▸ Problem details: Pull every line holding the word "agent" out of the data and copy it.

▸ Data shown:
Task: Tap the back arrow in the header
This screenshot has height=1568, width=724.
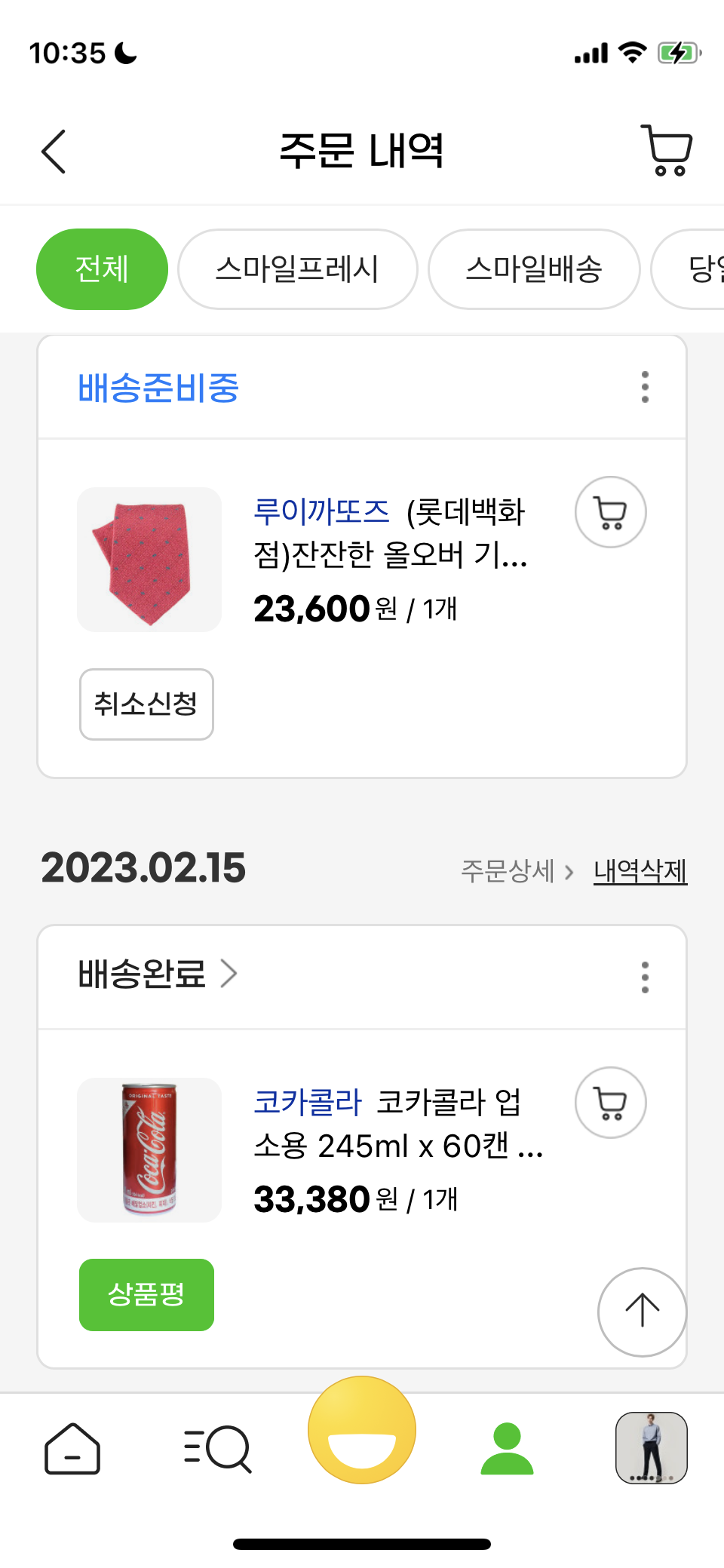Action: pos(54,152)
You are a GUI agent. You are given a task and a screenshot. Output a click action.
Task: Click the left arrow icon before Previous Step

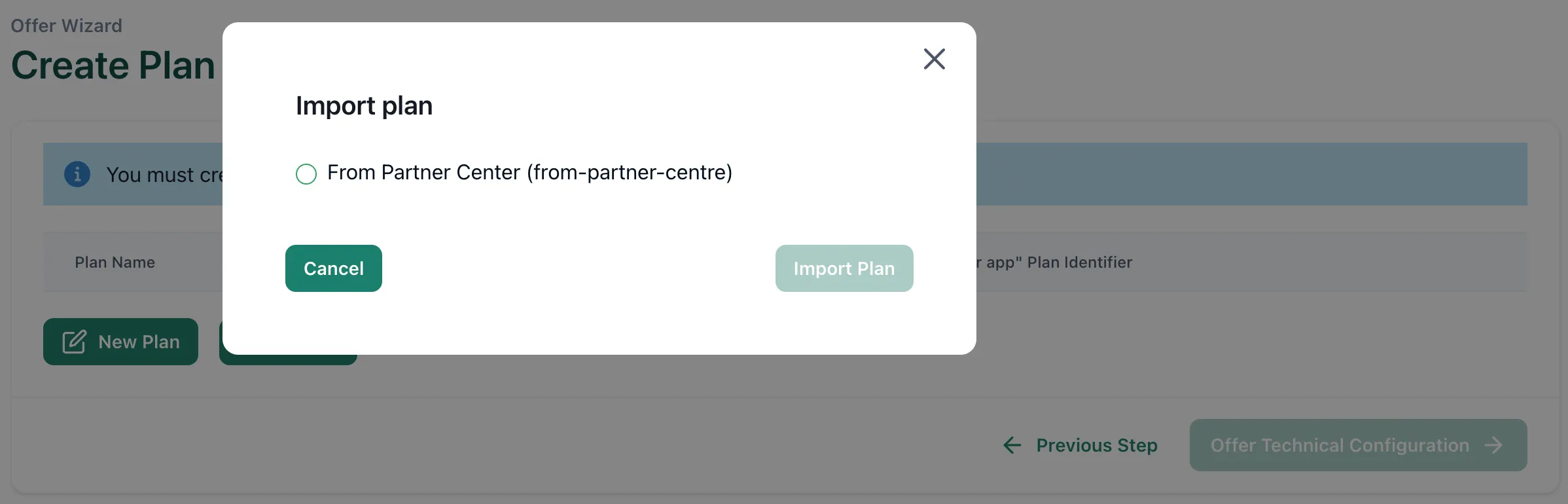point(1012,445)
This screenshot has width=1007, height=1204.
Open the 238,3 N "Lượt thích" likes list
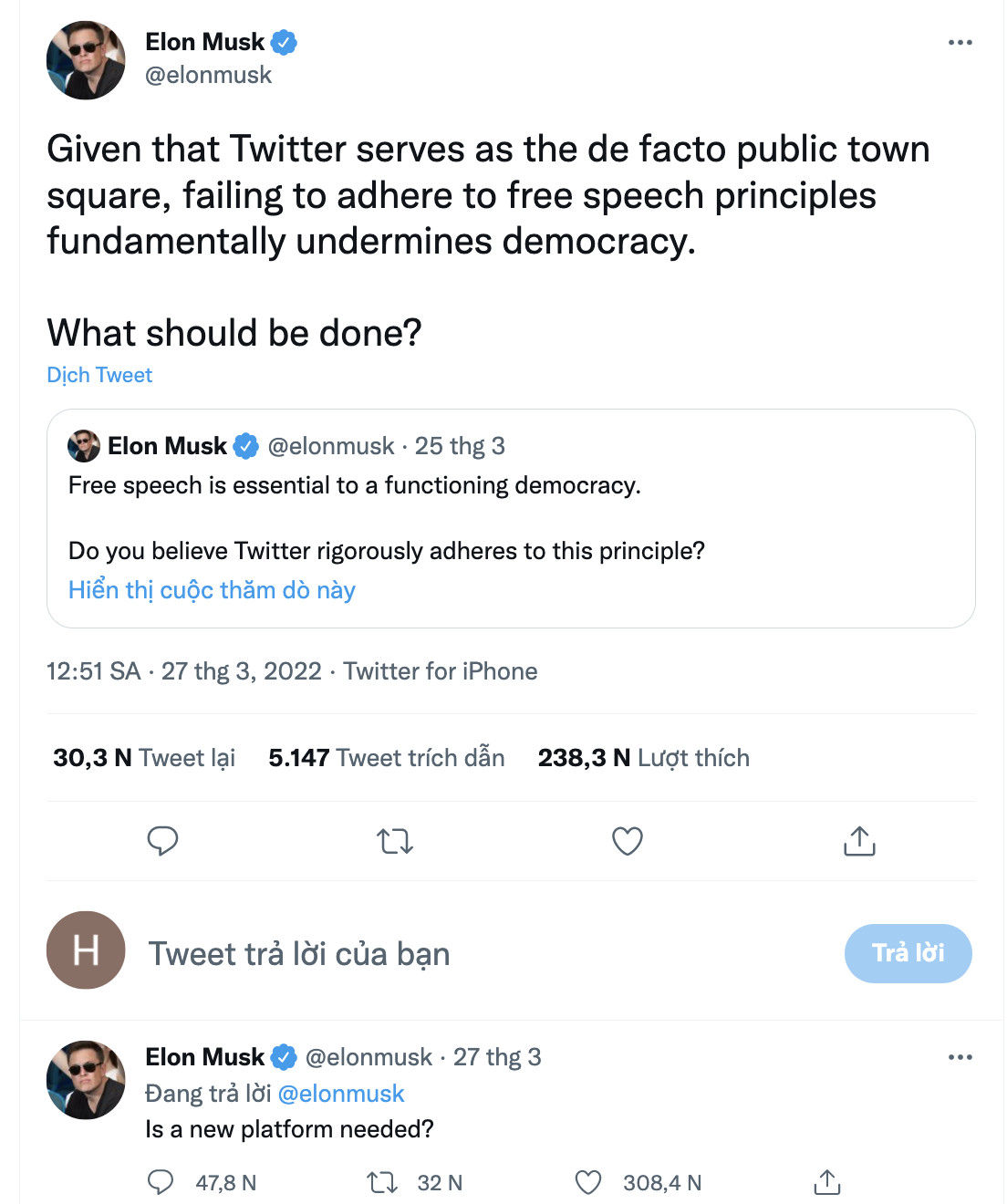[643, 758]
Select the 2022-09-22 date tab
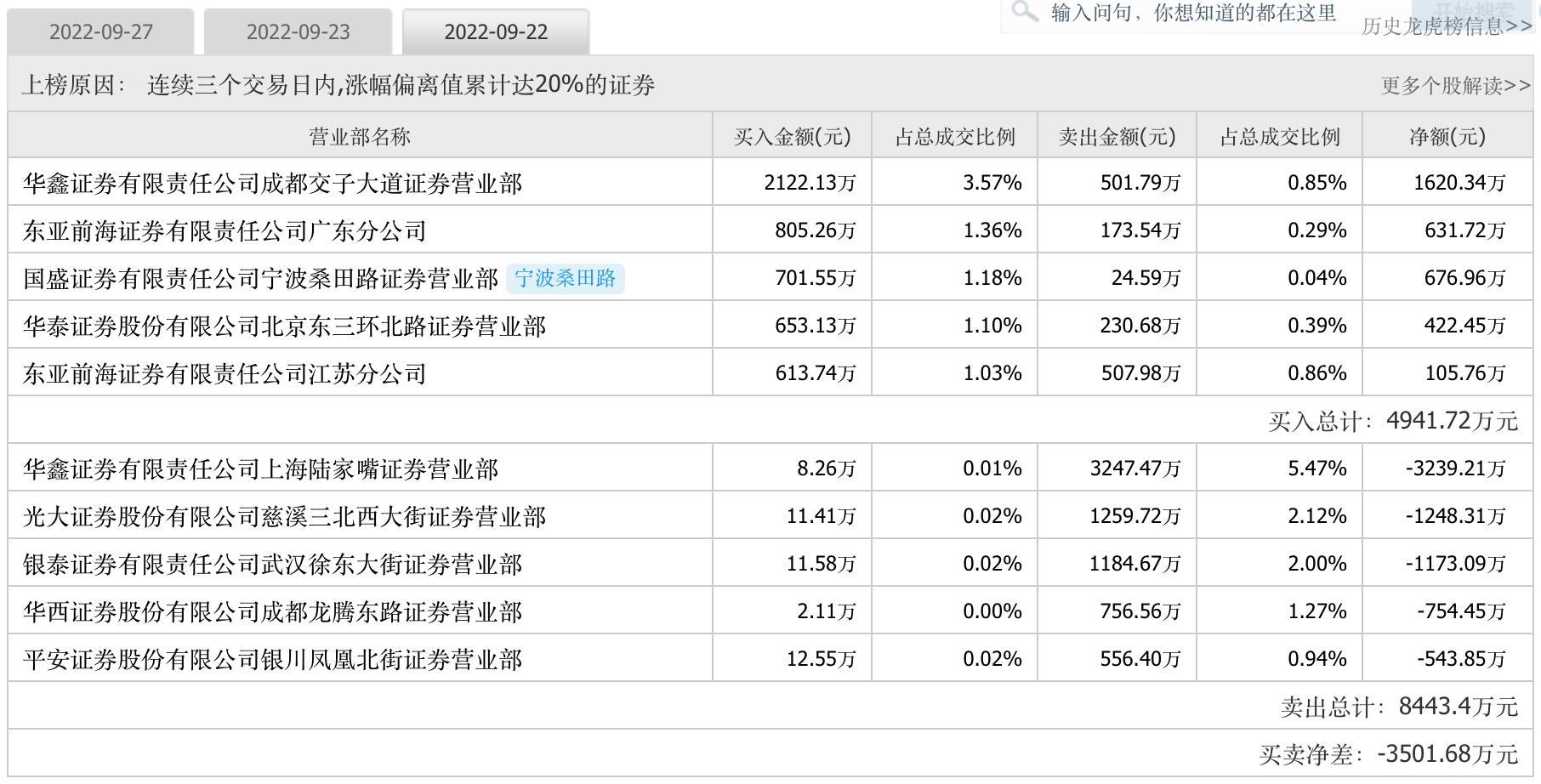Screen dimensions: 1541x784 [x=496, y=32]
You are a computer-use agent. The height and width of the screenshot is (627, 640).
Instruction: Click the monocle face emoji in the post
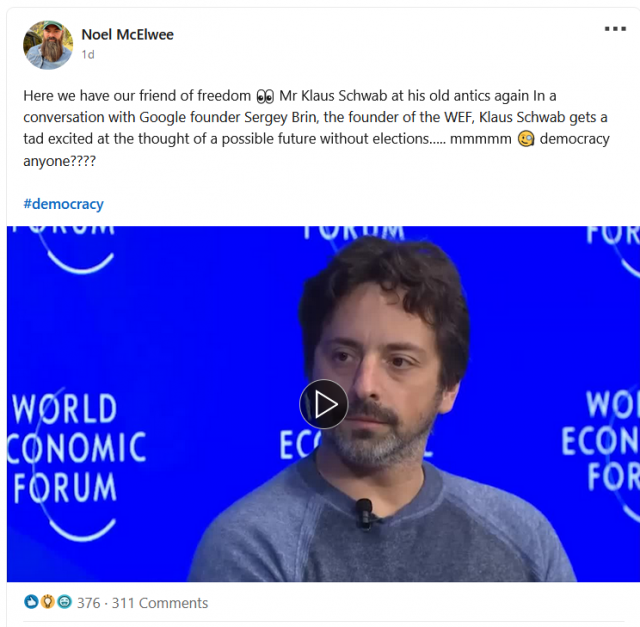[x=526, y=139]
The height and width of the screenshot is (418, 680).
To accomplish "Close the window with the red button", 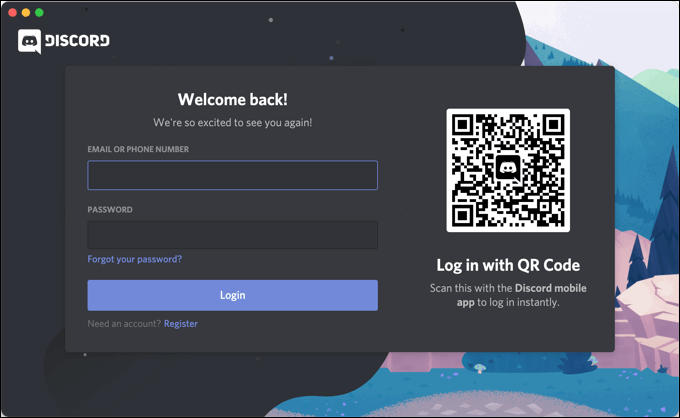I will [13, 13].
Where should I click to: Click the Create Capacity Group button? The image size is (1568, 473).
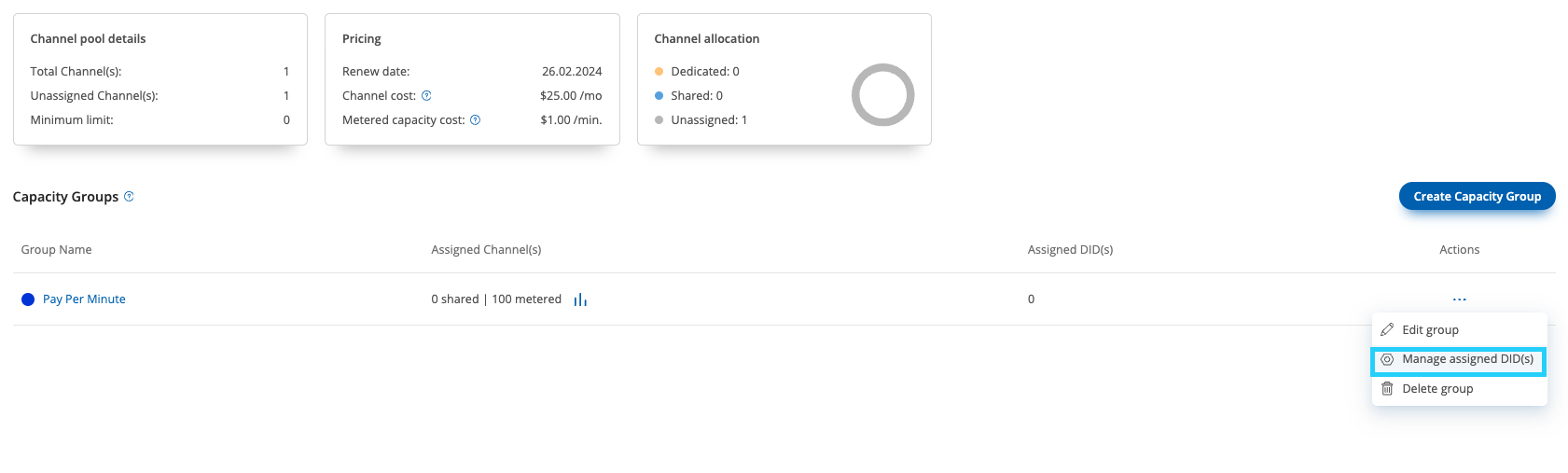tap(1477, 196)
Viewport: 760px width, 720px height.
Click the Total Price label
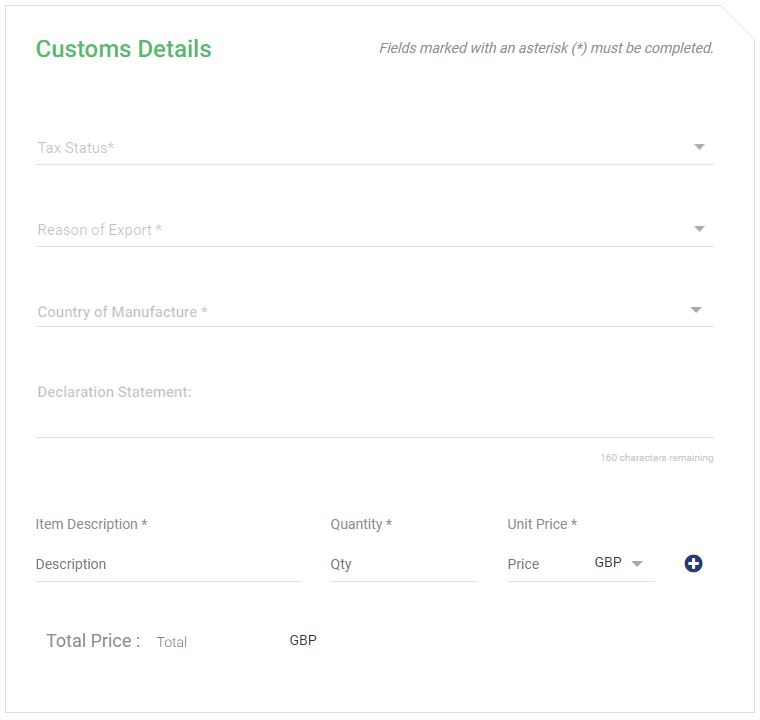point(93,641)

▸ Solution to the exercise:
You are a GUI agent. You are given a task and a screenshot. Output a click action.
You are a computer-use agent. The height and width of the screenshot is (627, 640).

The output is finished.